Provided information:
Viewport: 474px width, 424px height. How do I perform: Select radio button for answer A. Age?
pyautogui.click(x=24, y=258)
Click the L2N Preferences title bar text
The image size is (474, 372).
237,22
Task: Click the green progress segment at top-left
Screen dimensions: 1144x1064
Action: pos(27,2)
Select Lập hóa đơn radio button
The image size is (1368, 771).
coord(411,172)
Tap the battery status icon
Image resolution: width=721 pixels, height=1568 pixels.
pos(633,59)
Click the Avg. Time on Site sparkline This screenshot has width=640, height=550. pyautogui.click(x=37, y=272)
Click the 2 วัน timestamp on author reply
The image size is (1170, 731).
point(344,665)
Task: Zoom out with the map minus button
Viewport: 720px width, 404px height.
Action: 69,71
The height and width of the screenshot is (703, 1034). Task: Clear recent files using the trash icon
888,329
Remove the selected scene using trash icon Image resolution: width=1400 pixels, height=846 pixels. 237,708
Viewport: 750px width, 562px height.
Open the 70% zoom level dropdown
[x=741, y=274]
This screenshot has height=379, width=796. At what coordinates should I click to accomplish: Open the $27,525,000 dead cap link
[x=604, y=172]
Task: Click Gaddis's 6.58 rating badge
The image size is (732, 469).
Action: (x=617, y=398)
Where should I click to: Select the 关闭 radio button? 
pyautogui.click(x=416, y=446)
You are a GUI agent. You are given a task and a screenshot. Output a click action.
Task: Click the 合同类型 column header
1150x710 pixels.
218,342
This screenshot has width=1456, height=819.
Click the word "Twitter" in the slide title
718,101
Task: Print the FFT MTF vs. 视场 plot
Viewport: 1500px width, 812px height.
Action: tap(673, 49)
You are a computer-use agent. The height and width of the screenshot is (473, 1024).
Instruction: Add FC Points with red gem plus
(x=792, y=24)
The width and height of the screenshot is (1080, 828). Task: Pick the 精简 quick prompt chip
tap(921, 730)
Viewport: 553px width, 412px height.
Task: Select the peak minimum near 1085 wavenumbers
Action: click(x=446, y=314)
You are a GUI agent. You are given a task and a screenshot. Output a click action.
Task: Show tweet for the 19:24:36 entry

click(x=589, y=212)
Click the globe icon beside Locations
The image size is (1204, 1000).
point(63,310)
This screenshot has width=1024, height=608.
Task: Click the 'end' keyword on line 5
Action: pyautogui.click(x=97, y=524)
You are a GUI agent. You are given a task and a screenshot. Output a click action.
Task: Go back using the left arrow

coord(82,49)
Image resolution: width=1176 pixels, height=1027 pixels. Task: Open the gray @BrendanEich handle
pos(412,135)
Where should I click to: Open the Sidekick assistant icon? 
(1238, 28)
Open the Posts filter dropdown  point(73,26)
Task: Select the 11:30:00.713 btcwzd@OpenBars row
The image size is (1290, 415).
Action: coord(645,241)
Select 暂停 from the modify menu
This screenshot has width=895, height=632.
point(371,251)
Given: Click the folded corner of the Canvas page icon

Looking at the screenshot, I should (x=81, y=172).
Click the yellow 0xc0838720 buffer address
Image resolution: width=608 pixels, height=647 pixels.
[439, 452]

Stated goal:
Copy the records above line for line, with no changes.

Problem solution:
Viewport: 474px width, 424px height. How do I perform: Select radio button for answer A. Age?
pyautogui.click(x=24, y=258)
Click the L2N Preferences title bar text
The image size is (474, 372).
237,22
Task: Click the green progress segment at top-left
Screen dimensions: 1144x1064
Action: pos(27,2)
Select Lập hóa đơn radio button
The image size is (1368, 771).
coord(411,172)
Tap the battery status icon
Image resolution: width=721 pixels, height=1568 pixels.
pos(633,59)
Click the Avg. Time on Site sparkline This screenshot has width=640, height=550. pyautogui.click(x=37, y=272)
Click the 2 วัน timestamp on author reply
The image size is (1170, 731).
point(344,665)
Task: Zoom out with the map minus button
Viewport: 720px width, 404px height.
Action: 69,71
The height and width of the screenshot is (703, 1034). Task: Clear recent files using the trash icon
888,329
Remove the selected scene using trash icon Image resolution: width=1400 pixels, height=846 pixels. 237,708
Viewport: 750px width, 562px height.
Open the 70% zoom level dropdown
[x=741, y=274]
This screenshot has height=379, width=796. At what coordinates should I click to accomplish: Open the $27,525,000 dead cap link
[x=604, y=172]
Task: Click Gaddis's 6.58 rating badge
The image size is (732, 469).
Action: (x=617, y=398)
Where should I click to: Select the 关闭 radio button? 
pyautogui.click(x=416, y=446)
You are a GUI agent. You are given a task and a screenshot. Output a click action.
Task: Click the 合同类型 column header
1150x710 pixels.
218,342
This screenshot has width=1456, height=819.
Click the word "Twitter" in the slide title
718,101
Task: Print the FFT MTF vs. 视场 plot
Viewport: 1500px width, 812px height.
Action: tap(673, 49)
You are a computer-use agent. The height and width of the screenshot is (473, 1024).
Instruction: Add FC Points with red gem plus
(x=792, y=24)
The width and height of the screenshot is (1080, 828). Task: Pick the 精简 quick prompt chip
tap(921, 730)
Viewport: 553px width, 412px height.
Task: Select the peak minimum near 1085 wavenumbers
Action: click(x=446, y=314)
You are a GUI agent. You are given a task and a screenshot. Output a click action.
Task: Show tweet for the 19:24:36 entry

click(x=589, y=212)
Click the globe icon beside Locations
The image size is (1204, 1000).
point(63,310)
This screenshot has width=1024, height=608.
Task: Click the 'end' keyword on line 5
Action: pyautogui.click(x=97, y=524)
You are a GUI agent. You are given a task and a screenshot. Output a click action.
Task: Go back using the left arrow

coord(82,49)
Image resolution: width=1176 pixels, height=1027 pixels. Task: Open the gray @BrendanEich handle
pos(412,135)
Where should I click to: Open the Sidekick assistant icon? 
(1238, 28)
Open the Posts filter dropdown  point(73,26)
Task: Select the 11:30:00.713 btcwzd@OpenBars row
The image size is (1290, 415).
Action: coord(645,241)
Select 暂停 from the modify menu
This screenshot has width=895, height=632.
point(371,251)
Given: Click the folded corner of the Canvas page icon

Looking at the screenshot, I should (x=81, y=172).
Click the yellow 0xc0838720 buffer address
Image resolution: width=608 pixels, height=647 pixels.
[439, 452]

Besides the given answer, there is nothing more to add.